Wistar has begun its greatest period of growth in decades. In both physical improvements and scientific discoveries, Wistar is surging ahead.
When The Wistar Institute was built in 1894, it was state-of-the-art. Wistar’s scientific scope grew with the years, and in 1975, Wistar added a cancer research building and vivarium. Many of the engineering systems in the cancer research building and the animal facility have now reached the end of their useful life. In order to pursue research at the highest level, new construction and renovation were necessary.
This is a major investment in Wistar’s future, and a pivotal time in its history. Wistar has recently renovated the cancer research building and constructed an adjacent seven-story research tower, the Robert and Penny Fox Tower, that will fuel the engine of discovery for years to come.
The focus is on "Team Science": researchers from diverse disciplines will come together around a common question, pooling expertise and resources to find answers. This team approach to scientific research in turn informs the new building design.

*ASSIGNMENT 1*
According to the Wistar Institute text, in what year did Wistar add a cancer research building and vivarium?
*ASSIGNMENT 2*
Which buildings and facilities does the Wistar Institute text mention? List every one.
*ASSIGNMENT 3*
Write the next part of the Wistar Institute text, picking up after its final sentence.

Data entries
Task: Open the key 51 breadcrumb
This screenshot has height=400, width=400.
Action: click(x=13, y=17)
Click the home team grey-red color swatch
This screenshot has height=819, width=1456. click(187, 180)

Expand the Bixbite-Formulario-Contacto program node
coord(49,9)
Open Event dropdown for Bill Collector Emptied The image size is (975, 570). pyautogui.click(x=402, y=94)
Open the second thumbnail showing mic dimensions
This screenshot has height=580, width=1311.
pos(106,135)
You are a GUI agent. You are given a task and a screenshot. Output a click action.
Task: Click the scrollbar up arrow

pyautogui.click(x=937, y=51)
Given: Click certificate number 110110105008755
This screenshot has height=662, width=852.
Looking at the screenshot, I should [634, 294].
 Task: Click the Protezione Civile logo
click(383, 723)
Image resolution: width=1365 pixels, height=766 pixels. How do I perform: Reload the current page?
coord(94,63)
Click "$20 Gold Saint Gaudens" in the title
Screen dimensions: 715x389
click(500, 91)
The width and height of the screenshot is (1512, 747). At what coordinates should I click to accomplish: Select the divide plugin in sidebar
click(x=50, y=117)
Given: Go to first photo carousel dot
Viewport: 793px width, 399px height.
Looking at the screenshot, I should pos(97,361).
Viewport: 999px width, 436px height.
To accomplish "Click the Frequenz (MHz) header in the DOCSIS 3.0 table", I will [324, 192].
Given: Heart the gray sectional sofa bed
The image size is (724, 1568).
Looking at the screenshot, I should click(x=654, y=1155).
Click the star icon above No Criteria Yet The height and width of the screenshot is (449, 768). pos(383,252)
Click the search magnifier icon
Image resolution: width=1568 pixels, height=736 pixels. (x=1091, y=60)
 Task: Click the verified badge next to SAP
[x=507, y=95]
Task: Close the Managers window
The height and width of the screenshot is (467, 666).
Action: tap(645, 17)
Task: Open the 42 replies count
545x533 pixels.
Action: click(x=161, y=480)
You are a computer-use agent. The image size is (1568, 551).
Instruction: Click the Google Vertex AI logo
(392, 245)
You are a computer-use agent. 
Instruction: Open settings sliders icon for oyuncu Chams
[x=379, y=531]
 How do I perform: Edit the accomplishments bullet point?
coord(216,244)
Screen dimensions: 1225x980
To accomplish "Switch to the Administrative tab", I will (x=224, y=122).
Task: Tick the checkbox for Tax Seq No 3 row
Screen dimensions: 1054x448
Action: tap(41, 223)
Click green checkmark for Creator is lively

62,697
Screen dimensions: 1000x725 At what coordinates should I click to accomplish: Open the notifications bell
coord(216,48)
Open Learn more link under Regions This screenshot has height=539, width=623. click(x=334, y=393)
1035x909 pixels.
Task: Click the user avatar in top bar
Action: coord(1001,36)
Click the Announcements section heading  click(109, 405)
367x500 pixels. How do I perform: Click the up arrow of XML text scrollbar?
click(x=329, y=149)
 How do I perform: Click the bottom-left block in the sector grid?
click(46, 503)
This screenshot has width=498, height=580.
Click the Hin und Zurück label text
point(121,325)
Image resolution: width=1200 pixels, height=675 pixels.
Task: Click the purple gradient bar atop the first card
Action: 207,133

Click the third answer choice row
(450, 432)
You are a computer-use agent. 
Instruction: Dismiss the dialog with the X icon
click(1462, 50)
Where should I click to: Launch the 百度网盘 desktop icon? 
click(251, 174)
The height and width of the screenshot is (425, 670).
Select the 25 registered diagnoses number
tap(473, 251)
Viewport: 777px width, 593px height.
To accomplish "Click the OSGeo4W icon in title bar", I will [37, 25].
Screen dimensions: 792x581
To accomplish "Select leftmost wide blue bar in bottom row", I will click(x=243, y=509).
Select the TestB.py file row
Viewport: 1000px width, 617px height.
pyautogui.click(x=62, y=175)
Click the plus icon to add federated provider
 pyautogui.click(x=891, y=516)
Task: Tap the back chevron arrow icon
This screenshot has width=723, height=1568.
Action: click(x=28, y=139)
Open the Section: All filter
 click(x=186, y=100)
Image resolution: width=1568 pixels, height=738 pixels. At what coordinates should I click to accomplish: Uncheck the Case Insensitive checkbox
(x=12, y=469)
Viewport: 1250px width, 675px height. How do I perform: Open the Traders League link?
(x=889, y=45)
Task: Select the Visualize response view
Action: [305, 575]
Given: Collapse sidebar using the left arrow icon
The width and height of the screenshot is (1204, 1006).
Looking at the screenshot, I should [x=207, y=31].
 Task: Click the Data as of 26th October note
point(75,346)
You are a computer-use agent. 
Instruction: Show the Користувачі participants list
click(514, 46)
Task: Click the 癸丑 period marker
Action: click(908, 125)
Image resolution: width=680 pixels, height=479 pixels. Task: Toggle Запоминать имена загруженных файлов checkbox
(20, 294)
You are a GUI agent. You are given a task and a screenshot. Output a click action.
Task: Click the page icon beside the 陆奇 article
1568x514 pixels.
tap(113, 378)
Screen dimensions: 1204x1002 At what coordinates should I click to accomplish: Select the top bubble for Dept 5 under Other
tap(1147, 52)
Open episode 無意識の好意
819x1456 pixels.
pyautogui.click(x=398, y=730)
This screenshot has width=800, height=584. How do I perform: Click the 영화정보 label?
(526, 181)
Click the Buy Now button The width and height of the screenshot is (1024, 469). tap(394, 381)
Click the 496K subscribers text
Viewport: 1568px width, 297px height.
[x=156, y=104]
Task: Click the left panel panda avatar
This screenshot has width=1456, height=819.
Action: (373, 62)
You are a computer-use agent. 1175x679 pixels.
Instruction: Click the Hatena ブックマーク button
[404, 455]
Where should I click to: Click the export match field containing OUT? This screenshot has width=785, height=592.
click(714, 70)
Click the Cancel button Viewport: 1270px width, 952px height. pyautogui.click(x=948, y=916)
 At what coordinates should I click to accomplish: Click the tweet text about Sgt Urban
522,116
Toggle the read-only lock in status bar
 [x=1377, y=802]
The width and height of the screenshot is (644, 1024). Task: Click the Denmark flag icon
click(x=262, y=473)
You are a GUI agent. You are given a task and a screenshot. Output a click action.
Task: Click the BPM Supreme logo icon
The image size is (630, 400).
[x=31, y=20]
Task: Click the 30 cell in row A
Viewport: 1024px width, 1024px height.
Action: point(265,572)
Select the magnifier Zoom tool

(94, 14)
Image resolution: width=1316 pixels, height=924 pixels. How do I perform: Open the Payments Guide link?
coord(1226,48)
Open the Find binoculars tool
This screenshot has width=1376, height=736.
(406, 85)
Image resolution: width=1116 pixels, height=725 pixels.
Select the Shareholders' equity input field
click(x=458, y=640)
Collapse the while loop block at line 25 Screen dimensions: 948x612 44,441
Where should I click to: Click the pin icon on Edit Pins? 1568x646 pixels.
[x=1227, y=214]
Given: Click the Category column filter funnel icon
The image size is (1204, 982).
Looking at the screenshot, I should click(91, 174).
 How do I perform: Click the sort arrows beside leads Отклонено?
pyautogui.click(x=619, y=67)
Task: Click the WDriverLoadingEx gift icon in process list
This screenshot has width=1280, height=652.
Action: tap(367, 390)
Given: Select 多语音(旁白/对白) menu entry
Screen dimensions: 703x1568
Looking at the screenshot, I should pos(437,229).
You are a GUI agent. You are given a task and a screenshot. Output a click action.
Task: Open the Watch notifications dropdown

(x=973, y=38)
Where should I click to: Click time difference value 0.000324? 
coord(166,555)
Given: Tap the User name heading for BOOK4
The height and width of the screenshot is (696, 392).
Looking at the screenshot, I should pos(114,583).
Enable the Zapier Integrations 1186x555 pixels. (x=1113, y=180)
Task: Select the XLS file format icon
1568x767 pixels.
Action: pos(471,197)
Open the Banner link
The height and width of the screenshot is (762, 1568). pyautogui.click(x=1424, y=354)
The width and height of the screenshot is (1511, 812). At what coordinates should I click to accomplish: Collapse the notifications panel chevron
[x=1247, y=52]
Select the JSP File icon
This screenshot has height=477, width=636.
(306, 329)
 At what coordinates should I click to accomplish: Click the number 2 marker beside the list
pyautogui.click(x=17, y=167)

*ANSWER SPACE 1*
1975

*ANSWER SPACE 2*
- The original Wistar Institute building, built in 1894
- The cancer research building
- The vivarium (the animal facility)
- The Robert and Penny Fox Tower, the adjacent seven-story research tower

*ANSWER SPACE 3*
[At left, a photo of the new Robert and Penny Fox Tower on Spruce Street.]
The seven-story research tower houses five new laboratory floors, increasing the number of labs from 30 to 42-45.
Each floor’s bold design features one vast, open laboratory space, underscoring connectivity and sparking collaboration. At the street level, accessible and airy public spaces will host Wistar’s education programs, bringing science to more people, from students to seniors.
Major construction began in the fall of 2011, with completion achieved in 2014.
From Breaking Ground to Groundbreaking Discoveries
The new construction gives Wistar an opportunity to expand its scientific programs and develop its faculty. Wistar’s culture, long known for its intellectual freedom, unconventional thinking, and risk-taking, will be enhanced and have more ground to flourish.
As part of Wistar's ongoing mission to fuel the scientific discoveries that have the potential to save lives, the Institute will:
• Continue to strengthen its cancer research program. This program recently received an "exceptional" rating from the National Cancer Institute, and researchers are eager to use new state-of-the-art tools to study tumor immunology, the role of genetic abnormalities in cancer, create new drugs, and focus on finding a cure for ovarian cancer.
• Meet the global demands for disease control with its vaccine program. At Wistar, scientists aim to develop a vaccine for human papillomavirus (HPV) infection, advance a promising new HIV vaccine, develop a new vaccine for rabies, and develop approaches for a Universal Flu Vaccine.
• Fully develop and integrate the Wistar Centers and team science.
• Expand the scientific faculty with targeted recruitment.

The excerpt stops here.